When Jesus saw great crowds around him, he gave orders to go over to the other side. A scribe then approached and said, ‘Teacher, I will follow you wherever you go.’ And Jesus said to him, ‘Foxes have holes, and birds of the air have nests; but the Son of Man has nowhere to lay his head.’ Another of his disciples said to him, ‘Lord, first let me go and bury my father.’ But Jesus said to him, ‘Follow me, and let the dead bury their own dead.’
Jesus’ words in today’s reading are often described as confusing or unclear. However, I would disagree with that … today’s reading is very clear, it is about our response to Christ’s call to discipleship and apostleship. It is about the clarity of Christ’s call and the lengths we go to in order that we might avoid that call.

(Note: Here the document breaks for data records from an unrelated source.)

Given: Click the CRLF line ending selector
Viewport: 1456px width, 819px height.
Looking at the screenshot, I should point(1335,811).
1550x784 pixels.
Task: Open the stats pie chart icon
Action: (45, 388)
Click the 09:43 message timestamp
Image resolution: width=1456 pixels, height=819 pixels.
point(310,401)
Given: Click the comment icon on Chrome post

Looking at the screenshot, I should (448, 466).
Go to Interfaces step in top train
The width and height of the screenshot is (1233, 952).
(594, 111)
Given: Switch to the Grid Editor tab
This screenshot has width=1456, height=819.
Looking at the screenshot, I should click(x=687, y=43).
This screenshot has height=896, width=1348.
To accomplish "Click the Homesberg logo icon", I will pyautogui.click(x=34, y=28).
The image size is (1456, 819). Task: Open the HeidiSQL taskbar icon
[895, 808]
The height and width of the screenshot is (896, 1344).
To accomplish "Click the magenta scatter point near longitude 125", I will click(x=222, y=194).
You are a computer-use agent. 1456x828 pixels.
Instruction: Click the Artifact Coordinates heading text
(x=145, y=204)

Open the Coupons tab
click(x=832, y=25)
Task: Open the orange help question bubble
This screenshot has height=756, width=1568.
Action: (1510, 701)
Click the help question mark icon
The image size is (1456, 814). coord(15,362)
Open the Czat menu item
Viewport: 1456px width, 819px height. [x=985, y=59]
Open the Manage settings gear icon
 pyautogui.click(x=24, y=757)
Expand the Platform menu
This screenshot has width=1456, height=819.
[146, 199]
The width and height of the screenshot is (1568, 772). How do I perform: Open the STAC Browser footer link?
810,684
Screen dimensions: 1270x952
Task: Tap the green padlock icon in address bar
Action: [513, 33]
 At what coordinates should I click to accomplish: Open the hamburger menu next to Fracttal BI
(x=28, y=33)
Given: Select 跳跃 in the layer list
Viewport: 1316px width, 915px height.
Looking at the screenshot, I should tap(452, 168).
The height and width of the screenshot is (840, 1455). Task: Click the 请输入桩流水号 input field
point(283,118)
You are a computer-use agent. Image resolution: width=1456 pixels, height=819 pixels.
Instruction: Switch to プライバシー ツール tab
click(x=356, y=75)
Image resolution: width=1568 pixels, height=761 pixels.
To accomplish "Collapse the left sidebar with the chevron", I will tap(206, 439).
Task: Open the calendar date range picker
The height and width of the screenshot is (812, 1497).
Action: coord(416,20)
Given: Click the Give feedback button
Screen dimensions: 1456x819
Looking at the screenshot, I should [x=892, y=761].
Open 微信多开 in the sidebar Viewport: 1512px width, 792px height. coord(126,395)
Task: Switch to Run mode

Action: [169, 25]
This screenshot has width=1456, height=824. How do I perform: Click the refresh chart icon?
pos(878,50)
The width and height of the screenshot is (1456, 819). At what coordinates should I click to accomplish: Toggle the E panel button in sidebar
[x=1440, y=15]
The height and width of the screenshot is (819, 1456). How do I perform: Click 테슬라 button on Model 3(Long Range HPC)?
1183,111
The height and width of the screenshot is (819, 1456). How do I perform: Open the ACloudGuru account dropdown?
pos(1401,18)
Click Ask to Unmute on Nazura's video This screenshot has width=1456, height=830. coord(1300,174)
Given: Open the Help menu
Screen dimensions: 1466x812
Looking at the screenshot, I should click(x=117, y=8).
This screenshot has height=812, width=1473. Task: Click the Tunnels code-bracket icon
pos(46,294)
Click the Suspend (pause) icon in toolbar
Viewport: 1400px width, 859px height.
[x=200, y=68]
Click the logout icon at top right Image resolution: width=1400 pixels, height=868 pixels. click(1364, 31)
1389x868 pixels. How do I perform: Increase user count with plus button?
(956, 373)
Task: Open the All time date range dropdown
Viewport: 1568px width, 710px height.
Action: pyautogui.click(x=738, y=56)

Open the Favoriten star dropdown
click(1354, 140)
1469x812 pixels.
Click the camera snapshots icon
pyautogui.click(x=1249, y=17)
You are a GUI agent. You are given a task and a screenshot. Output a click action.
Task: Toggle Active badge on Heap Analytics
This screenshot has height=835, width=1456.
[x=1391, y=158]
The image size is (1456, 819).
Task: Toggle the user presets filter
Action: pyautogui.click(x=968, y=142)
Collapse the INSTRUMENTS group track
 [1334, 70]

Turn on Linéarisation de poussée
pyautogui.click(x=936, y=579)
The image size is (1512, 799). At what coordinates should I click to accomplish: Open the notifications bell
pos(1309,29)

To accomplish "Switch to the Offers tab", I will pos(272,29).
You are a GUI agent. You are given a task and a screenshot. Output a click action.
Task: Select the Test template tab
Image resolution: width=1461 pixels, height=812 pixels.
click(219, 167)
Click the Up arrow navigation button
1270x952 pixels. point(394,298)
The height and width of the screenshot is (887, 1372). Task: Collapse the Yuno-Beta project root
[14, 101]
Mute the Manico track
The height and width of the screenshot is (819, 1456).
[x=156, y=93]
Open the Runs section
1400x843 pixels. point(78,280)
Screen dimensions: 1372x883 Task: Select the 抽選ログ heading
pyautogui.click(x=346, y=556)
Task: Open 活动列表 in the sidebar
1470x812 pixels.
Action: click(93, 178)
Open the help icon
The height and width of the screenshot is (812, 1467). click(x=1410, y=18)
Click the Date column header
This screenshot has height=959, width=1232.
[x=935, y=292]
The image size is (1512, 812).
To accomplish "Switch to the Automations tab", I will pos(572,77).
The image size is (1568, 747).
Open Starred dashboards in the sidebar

In the first sentence of today’s reading there is an unfamiliar statement. Jesus: gave orders to go over to the other side. We do not usually think of Jesus as one who gives orders. We sanitize Jesus into someone who is loving, serving and self-sacrificial. Of course, that is all true, but that is to tell only part of the story. Jesus is also the Messiah, the Anointed One of God, who came to earth to bring about reconciliation, healing and a new covenant between God and humanity. Those aims could not be achieved without upsetting those who brought about the need for such a mission.
Jesus calls each and every one of us to love and serve in his name. He calls us to be his disciples, his followers. He also commissions us to be his apostles, his messengers. Such a call demands that we join him in living a life of unconditional love, willing service and self-sacrifice. Such a way of living flies in the face of our human instinct for survival and dominance. We like to be the ones who give the orders; we do not take kindly to having our lives organized for us by others. As we see in Matthew chapter 8, verses 23-27, obeying Jesus’ order to go to the other side, that is the other side of the Sea of Galilee, can be perilous. The perils of that large inland sea can only be met if we trust the one who gave the order, Jesus himself.
It is clear that many were moved to offer themselves in response to Jesus’ teaching and call, but Jesus knew their hearts, just as he knows ours. Our excuses for evading Jesus’ call in our lives may be different from those in today’s reading, but they are still just that, excuses. Let it be our prayer that as we discern Jesus’ call in our lives we might set aside the things of this world and set our eyes on obeying his order to make that journey, perilous or not, to the other side … the side that will bring us into the nearer presence of God.